Audio By Carbonatix
Libyans are voting in their first free election for more than 50 years.
They are selecting a temporary assembly which will have the task of picking a cabinet and a prime minister.
But the vote has been overshadowed by violence and deep regional divisions. An electoral worker died on the eve of the vote when gunmen attacked a helicopter near Benghazi.
Many people in eastern Libya are concerned that the oil-rich area will be under-represented in the assembly.
The region has been allotted only 60 seats in the 200-seat assembly.
Under the system devised by the outgoing National Transitional Council (NTC), which led the campaign against Gaddafi, 100 seats are allocated to the west and 40 to the south.
The BBC's Rana Jawad in Tripoli says some in the east fear being marginalised as they were for decades under Col Muammar Gaddafi's 42-year rule.
As many as five oil terminals have been shut down by former rebels, including those at Brega, Ras Lanouf and Sidra, and a significant part of Libya's oil exporting capacity has been disrupted.
Ballot papers were set alight at a key election office in Ajdabiya and another election centre was attacked in Benghazi.
In an attempt to defuse the situation, the NTC has said the new parliament will no longer be responsible for naming the panel that will draft Libya's new constitution.
The 60-member committee will be elected in a separate vote at a later date.
A Libyan army spokesman said the helicopter was transporting voting materials when it was attacked close to the airport in Benghazi. An election commission worker was fatally wounded, he said, but the helicopter managed to land safely.
An election commission member in Tripoli told the BBC that the identity of the gunmen was not yet known but that the attack would not affect the vote.

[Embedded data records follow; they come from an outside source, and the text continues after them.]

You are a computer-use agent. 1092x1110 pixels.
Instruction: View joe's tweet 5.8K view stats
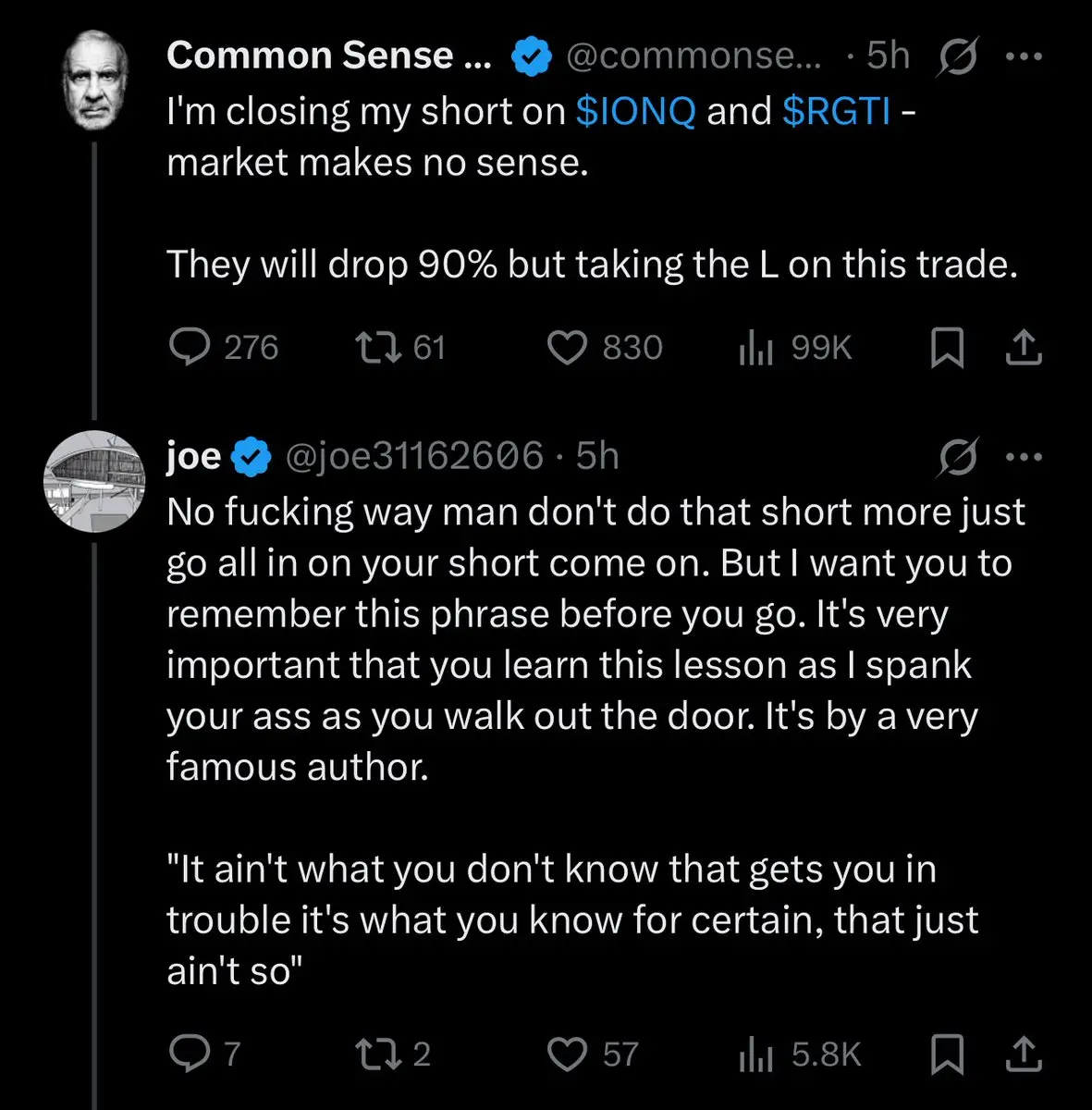[x=755, y=1055]
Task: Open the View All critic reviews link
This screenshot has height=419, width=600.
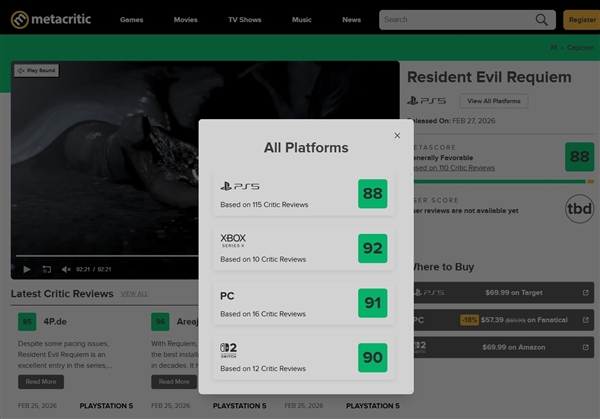Action: pyautogui.click(x=134, y=294)
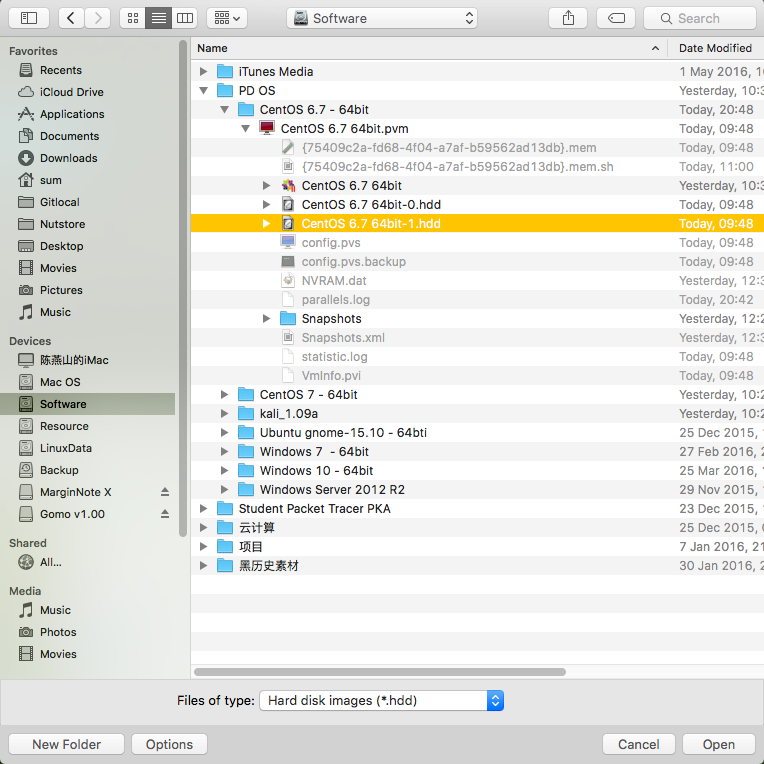
Task: Click the Open button
Action: [x=719, y=744]
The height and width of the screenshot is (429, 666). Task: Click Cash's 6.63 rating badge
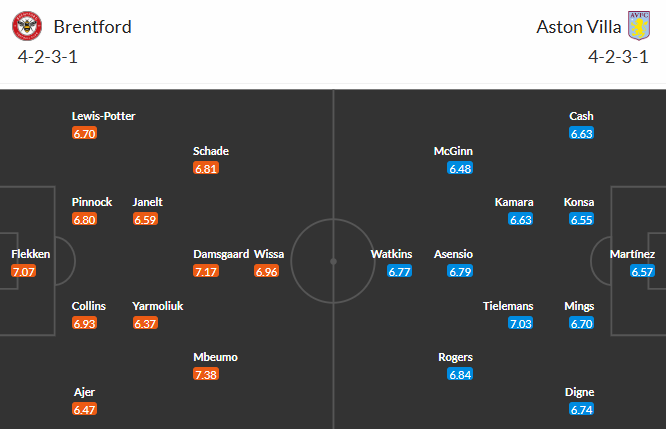coord(582,133)
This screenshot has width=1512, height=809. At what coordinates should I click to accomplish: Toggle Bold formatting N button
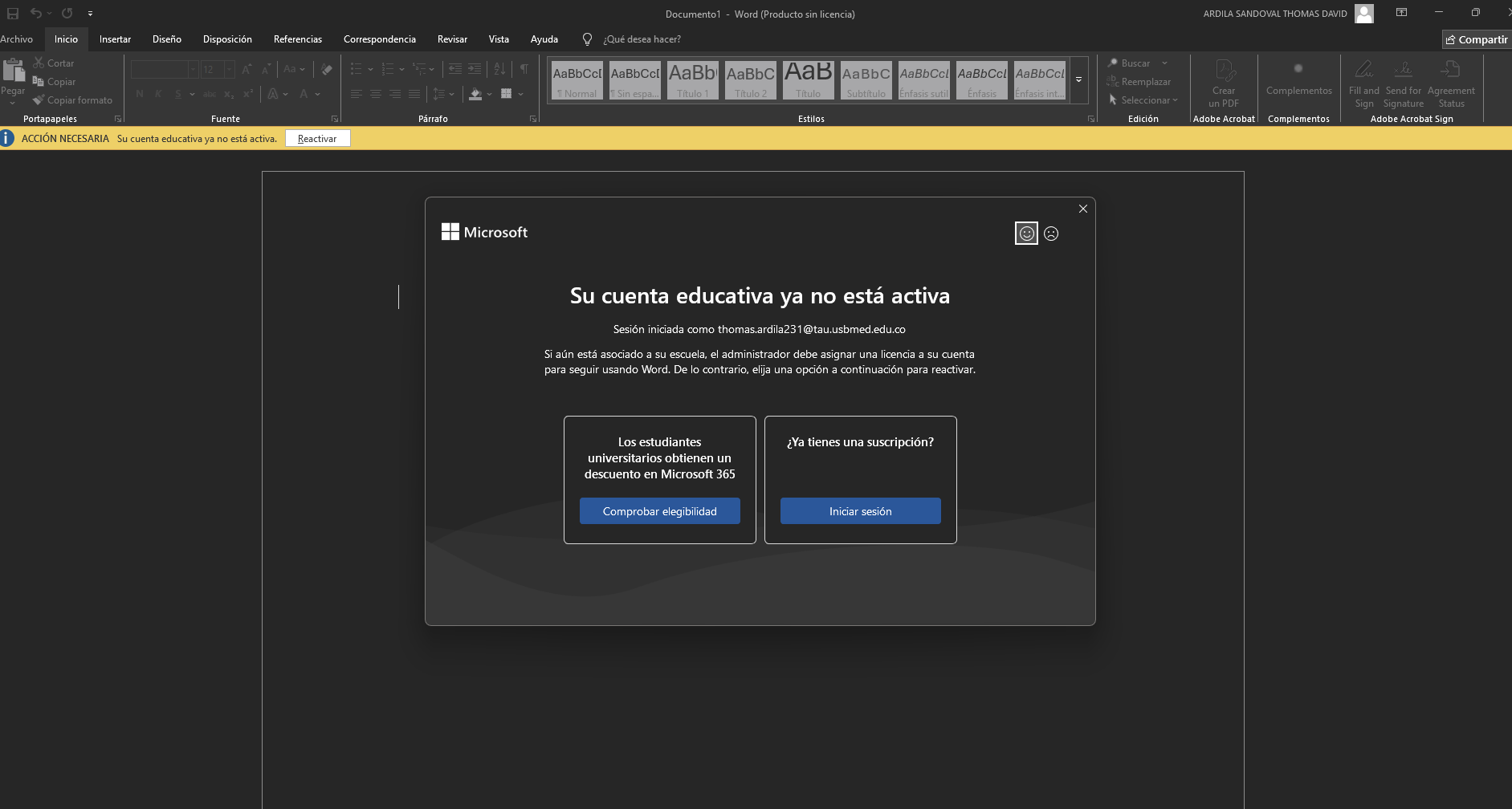tap(140, 94)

The poll has already been postponed once before.
Around 2.9 million people are eligible to vote for the 3,700 candidates standing for the new General National Congress, in Libya's first national vote since Col Gaddafi was toppled in October 2011 after an eight-month uprising.
There are countless political parties taking part in the election, our correspondent says, but the biggest to emerge so far is the Justice and Construction Party, made up mostly of Muslim Brotherhood members.